_TASK ITEM_
Show every line of the data that contains the string "width".

Stored data
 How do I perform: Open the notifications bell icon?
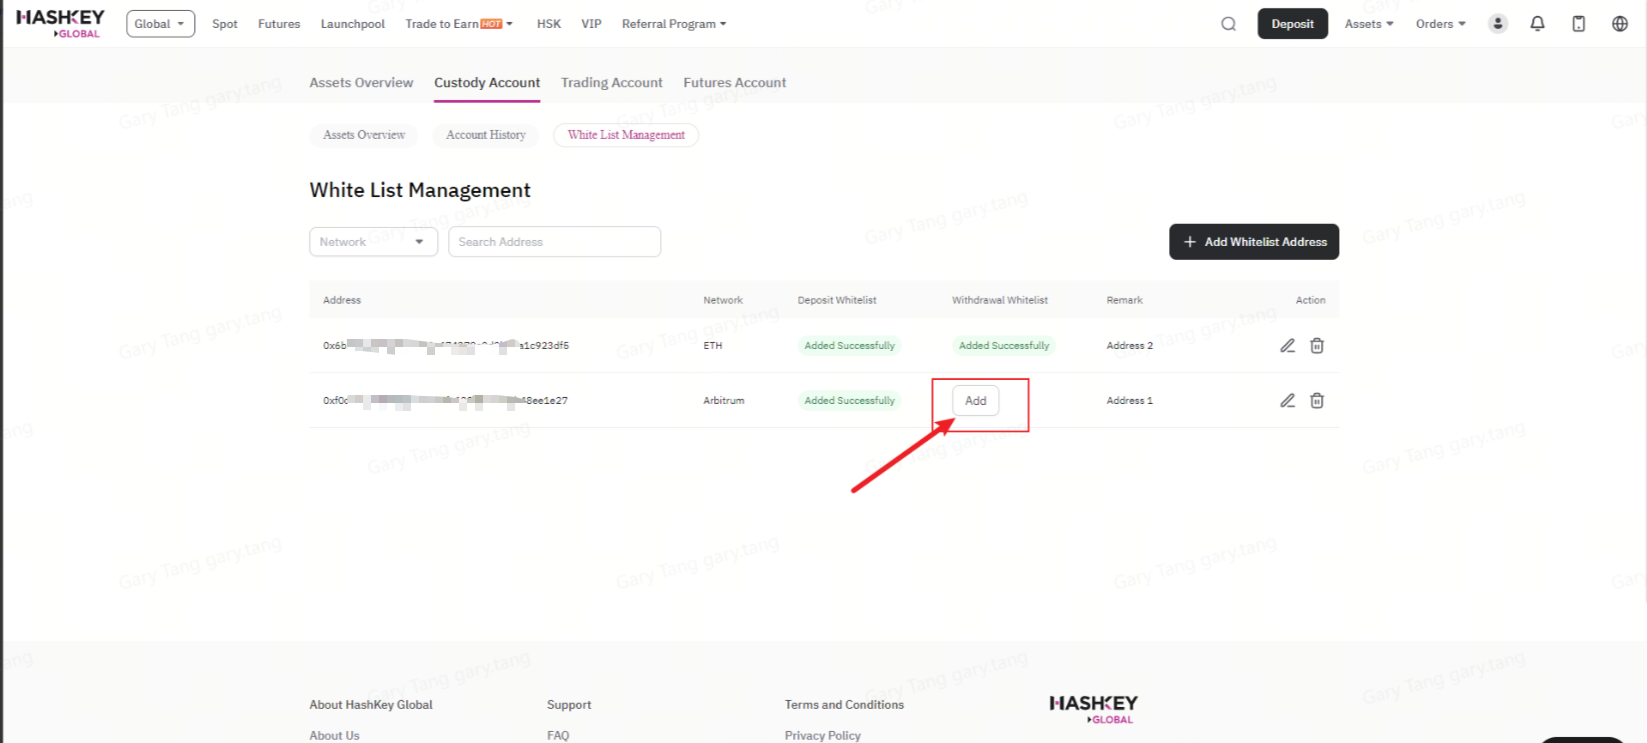click(1537, 24)
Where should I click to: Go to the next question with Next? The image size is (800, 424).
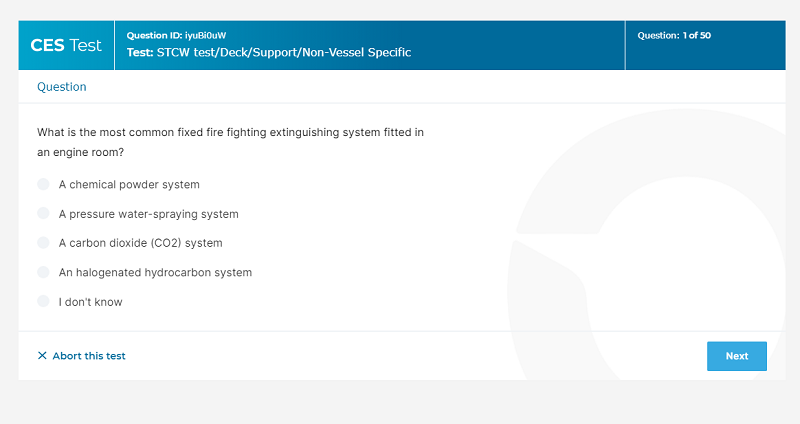coord(737,356)
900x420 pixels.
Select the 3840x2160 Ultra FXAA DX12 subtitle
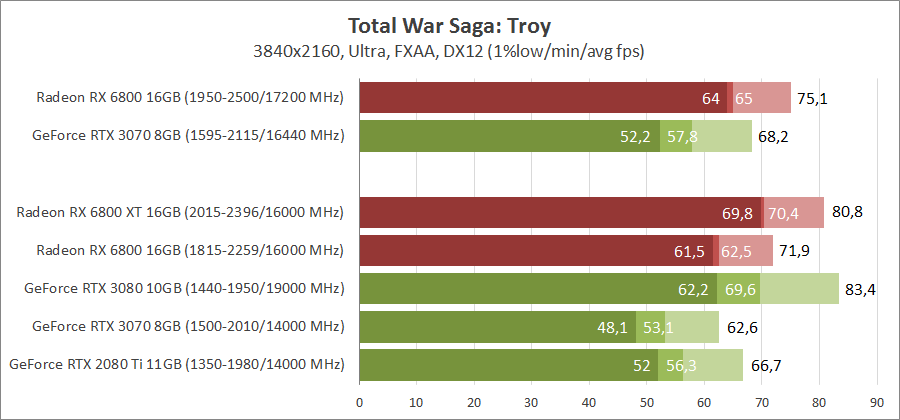(x=449, y=50)
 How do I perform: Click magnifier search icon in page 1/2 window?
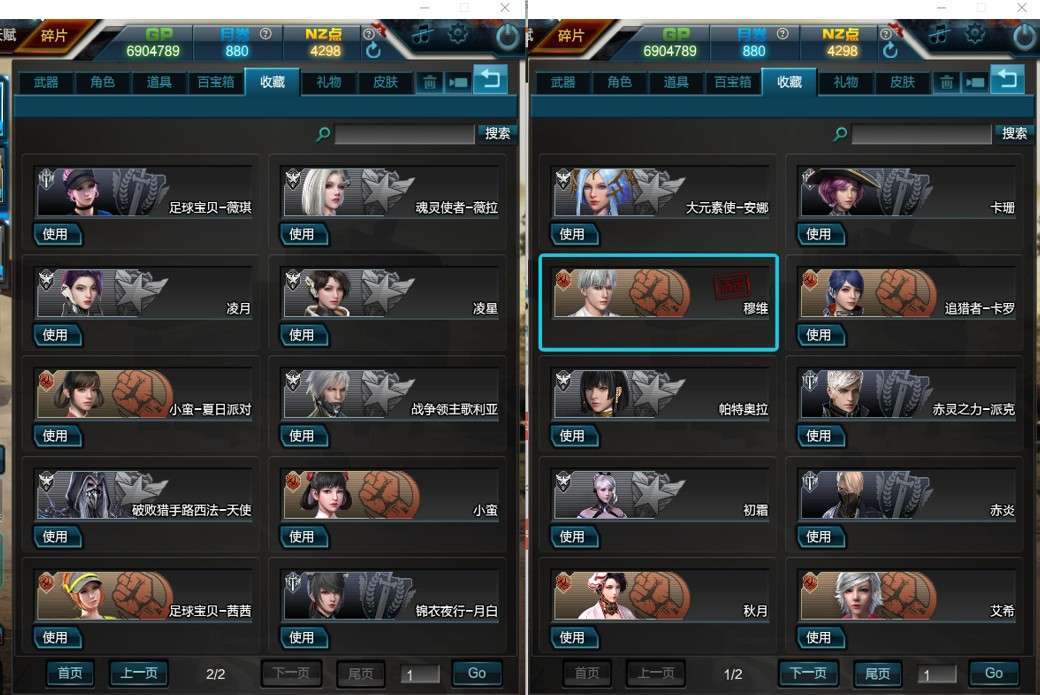(840, 134)
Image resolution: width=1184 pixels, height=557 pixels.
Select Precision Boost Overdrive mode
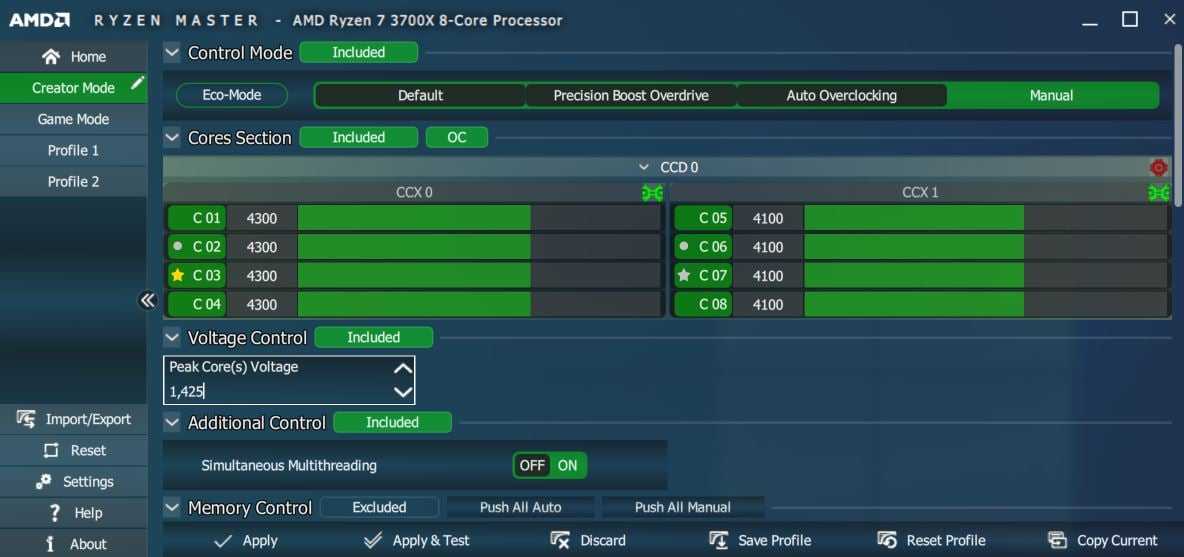(x=630, y=96)
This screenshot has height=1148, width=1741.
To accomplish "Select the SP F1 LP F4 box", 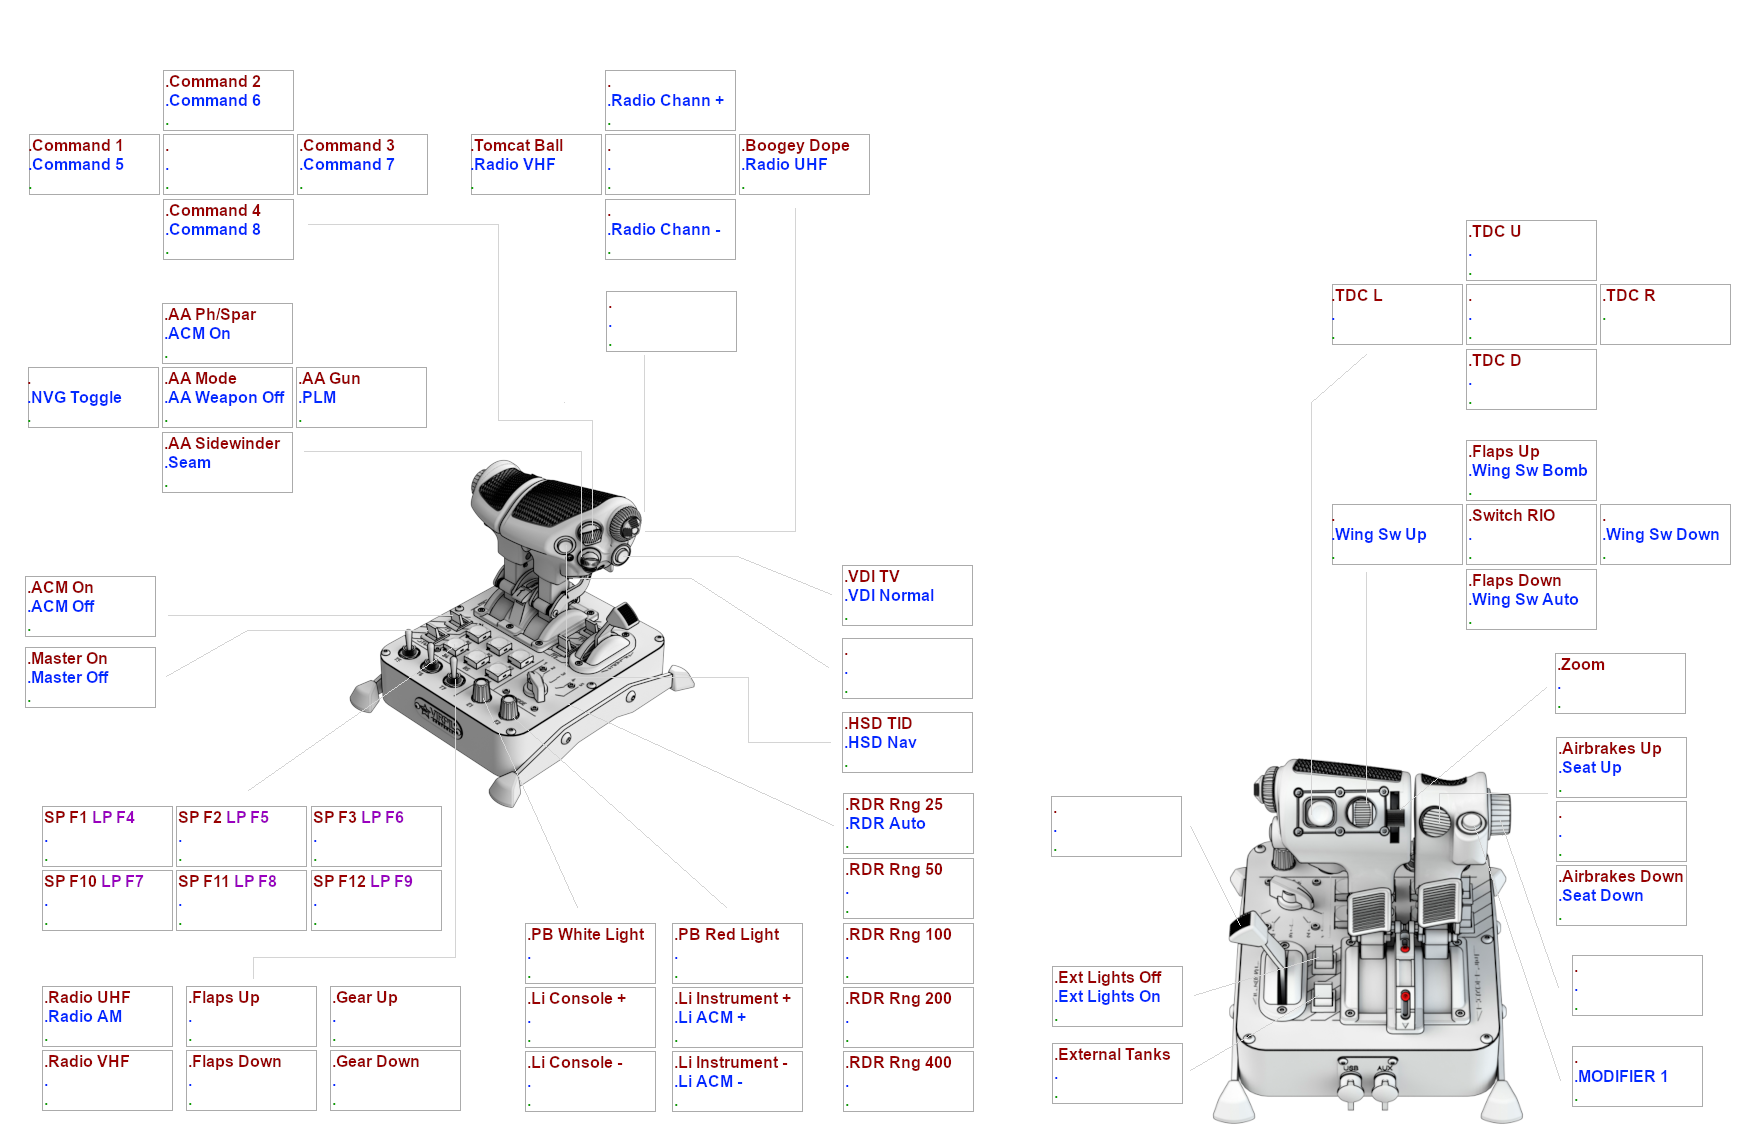I will point(107,836).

_EXERCISE RESULT_
Image resolution: width=1184 pixels, height=557 pixels.
This screenshot has height=1148, width=1741.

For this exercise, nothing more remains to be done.